Instruções
Segundo a nota sobre o ataque a Elay Soutti, em que cidade ela mora?

Texto de origem
┌──

Na noite desta segunda-feira, 13 de julho, a jovem travesti Elay Soutti, moradora de Araraquara, no interior de São Paulo, foi vítima de uma violenta agressão transfóbica praticada por homens residentes de seu condomínio, em um episódio que configura uma tentativa de transfeminicídio e evidencia, mais uma vez, a grave realidade de violência enfrentada por travestis e transexuais no Brasil.
A brutalidade do ataque gerou profunda comoção e mobilizou manifestações de solidariedade de movimentos sociais, ativistas e defensores dos direitos humanos, que cobram das autoridades do estado de São Paulo uma investigação rigorosa, a responsabilização dos agressores e a adoção de medidas de proteção para garantir a segurança de Elay.
Em decorrência da violência sofrida, Elay encontra-se impossibilitada de retornar à sua residência e enfrenta dificuldades para custear suas despesas básicas e reorganizar sua vida, motivo pelo qual iniciou uma campanha solidária para assegurar sua sobrevivência e reconstrução após o ataque.
O Fórum Nacional de Travestis e Transexuais Negras e Negros (FONATRANS) manifesta sua mais profunda solidariedade à companheira Elay Soutti e reafirma que nenhuma travesti ou transexual deve viver sob a ameaça do ódio, da violência e da impunidade em razão de sua identidade de gênero. É urgente que o Estado brasileiro fortaleça as políticas de prevenção e enfrentamento à transfobia e ao transfeminicídio, garantindo proteção integral às vítimas e a efetiva responsabilização dos autores dessas violências.
Que Elay tenha sua rede de apoio fortalecida, acesso à justiça, acolhimento e todas as condições necessárias para reconstruir sua vida com dignidade e segurança. Nenhuma violência contra travestis e transexuais pode ser naturalizada ou silenciada.
Justiça por Elay Soutti. Vidas trans importam e merecem viver com dignidade, respeito e segurança.

└──

Itens da coleção
┌──

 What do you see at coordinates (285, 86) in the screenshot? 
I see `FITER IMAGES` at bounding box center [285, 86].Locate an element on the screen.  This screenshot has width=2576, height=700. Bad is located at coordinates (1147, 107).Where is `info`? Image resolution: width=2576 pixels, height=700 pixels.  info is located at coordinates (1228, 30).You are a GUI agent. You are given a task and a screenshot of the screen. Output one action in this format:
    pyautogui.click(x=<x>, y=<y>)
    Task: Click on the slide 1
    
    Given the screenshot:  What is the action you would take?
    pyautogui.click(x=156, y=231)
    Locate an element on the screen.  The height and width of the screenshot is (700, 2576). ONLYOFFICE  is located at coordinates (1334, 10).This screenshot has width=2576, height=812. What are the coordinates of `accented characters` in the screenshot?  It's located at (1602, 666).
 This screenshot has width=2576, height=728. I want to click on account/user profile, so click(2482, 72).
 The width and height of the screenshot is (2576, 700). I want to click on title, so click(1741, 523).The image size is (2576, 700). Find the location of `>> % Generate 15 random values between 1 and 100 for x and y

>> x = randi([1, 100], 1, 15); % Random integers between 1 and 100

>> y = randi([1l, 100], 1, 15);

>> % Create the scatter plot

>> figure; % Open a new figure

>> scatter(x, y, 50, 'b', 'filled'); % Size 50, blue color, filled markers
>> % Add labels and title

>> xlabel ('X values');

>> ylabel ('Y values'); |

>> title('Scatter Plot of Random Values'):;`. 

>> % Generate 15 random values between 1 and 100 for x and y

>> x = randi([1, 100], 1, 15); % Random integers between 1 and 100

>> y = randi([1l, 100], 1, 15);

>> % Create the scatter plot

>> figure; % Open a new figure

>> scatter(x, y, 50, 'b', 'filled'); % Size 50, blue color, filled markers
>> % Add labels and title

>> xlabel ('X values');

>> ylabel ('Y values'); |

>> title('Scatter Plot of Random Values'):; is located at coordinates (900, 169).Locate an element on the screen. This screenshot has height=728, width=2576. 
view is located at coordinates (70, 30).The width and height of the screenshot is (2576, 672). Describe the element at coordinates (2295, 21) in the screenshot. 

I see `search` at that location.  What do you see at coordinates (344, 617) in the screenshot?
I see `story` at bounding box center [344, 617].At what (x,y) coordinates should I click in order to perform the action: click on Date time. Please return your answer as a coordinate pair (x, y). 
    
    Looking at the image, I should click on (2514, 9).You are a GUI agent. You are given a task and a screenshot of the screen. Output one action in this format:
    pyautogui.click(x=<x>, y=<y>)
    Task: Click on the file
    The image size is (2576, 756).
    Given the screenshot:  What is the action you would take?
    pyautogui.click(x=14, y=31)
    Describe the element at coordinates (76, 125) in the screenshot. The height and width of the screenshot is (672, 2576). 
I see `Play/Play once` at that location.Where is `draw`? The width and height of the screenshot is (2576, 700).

└──

Tarefa concluída
Em Araraquara, no interior de São Paulo.